Revenues of $269.7 million, including variable and fixed fee arrangements, were recognized during the year ended March 31, 2025 from performance obligations satisfied prior to March 31, 2024. These revenues were primarily associated with the distribution of television and theatrical product in electronic sell-through and video-on-demand formats, and to a lesser extent, the distribution of theatrical product in the domestic and international markets related to films initially released in prior periods.

Accounts Receivable, Contract Assets and Deferred Revenue

The timing of revenue recognition, billings and cash collections affects the recognition of accounts receivable, contract assets and deferred revenue (see Note 1). See the consolidated balance sheets or Note 19 for accounts receivable, contract assets and deferred revenue balances at March 31, 2025 and 2024.

Accounts Receivable. Accounts receivable are presented net of estimated credit losses. The Company estimates credit losses for accounts receivable based on historical experience for the respective risk categories and current and future expected economic conditions. To assess collectability, the Company analyzes market trends, economic conditions, the aging of receivables and customer specific risks, and records an allowance for estimated credit losses expected over the lifetime of the receivables in direct operating expense.

The Company performs ongoing credit evaluations and monitors its credit exposure through active review of customers' financial condition, aging of receivable balances, historical collection trends, and expectations about relevant future events that may significantly affect collectability. The Company generally does not require collateral for its trade accounts receivable.

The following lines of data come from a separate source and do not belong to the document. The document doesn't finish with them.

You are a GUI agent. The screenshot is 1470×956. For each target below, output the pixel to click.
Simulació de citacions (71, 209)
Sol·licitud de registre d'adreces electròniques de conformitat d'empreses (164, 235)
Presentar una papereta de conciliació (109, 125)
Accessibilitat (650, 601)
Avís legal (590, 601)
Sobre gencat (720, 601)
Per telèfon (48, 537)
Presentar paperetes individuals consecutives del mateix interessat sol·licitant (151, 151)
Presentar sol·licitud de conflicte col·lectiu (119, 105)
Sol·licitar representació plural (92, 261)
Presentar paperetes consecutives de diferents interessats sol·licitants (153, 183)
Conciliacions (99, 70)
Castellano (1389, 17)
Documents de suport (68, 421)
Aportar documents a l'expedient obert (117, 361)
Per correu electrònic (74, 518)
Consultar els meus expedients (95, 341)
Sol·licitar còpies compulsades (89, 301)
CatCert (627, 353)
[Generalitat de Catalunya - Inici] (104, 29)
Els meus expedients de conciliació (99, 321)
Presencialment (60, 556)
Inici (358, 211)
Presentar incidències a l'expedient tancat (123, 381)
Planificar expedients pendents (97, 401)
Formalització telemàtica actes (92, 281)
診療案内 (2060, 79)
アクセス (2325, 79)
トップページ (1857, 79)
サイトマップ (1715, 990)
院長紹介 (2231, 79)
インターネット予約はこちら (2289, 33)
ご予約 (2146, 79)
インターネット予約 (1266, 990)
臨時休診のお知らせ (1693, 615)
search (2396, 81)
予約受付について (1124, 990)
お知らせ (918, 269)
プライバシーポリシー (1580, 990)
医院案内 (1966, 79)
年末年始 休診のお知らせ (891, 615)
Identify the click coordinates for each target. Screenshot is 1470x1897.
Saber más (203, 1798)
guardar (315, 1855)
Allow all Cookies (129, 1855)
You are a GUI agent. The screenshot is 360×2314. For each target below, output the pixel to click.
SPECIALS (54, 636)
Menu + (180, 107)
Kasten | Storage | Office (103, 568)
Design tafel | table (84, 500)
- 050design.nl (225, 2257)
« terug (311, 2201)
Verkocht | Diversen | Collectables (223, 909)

Changes in the allowance for accounts receivable consisted of the following:
March 31, 2024Recoveries
Other(1)
Uncollectible accounts written-offMarch 31,
2025
(Amounts in millions)
Provision for credit losses$7.2 $(1.9)$2.5 $(1.7)$6.1 
_______________________
(1)Represents a measurement period adjustment to the fair value of accounts receivable acquired in the acquisition of eOne (see Note 2).

Contract Assets. Contract assets relate to the Company’s conditional right to consideration for completed performance under the contract (e.g., unbilled receivables). Amounts relate primarily to contractual payment holdbacks in cases in which the Company is required to deliver additional episodes or seasons of television content in order to receive payment, complete certain administrative activities, such as guild filings, or allow the Company's customers' audit rights to expire. See Note 19 for contract assets at March 31, 2025 and 2024.
Deferred Revenue. Deferred revenue relates primarily to customer cash advances or deposits received prior to when the Company satisfies the corresponding performance obligation. Deferred revenue as of March 31, 2025 increased as compared to March 31, 2024 due to the receipt of customers’ payments for certain motion pictures and television programs prior to the Company satisfying the corresponding performance obligation (i.e., completion and delivery of the motion pictures and television programs, and the start of the customers' exploitation rights). The change in deferred revenue was also impacted by the industry strikes which has affected the timing of content deliveries. Revenues of $180.2 million were recognized during the year ended March 31, 2025, related to the balance of deferred revenue at March 31, 2024.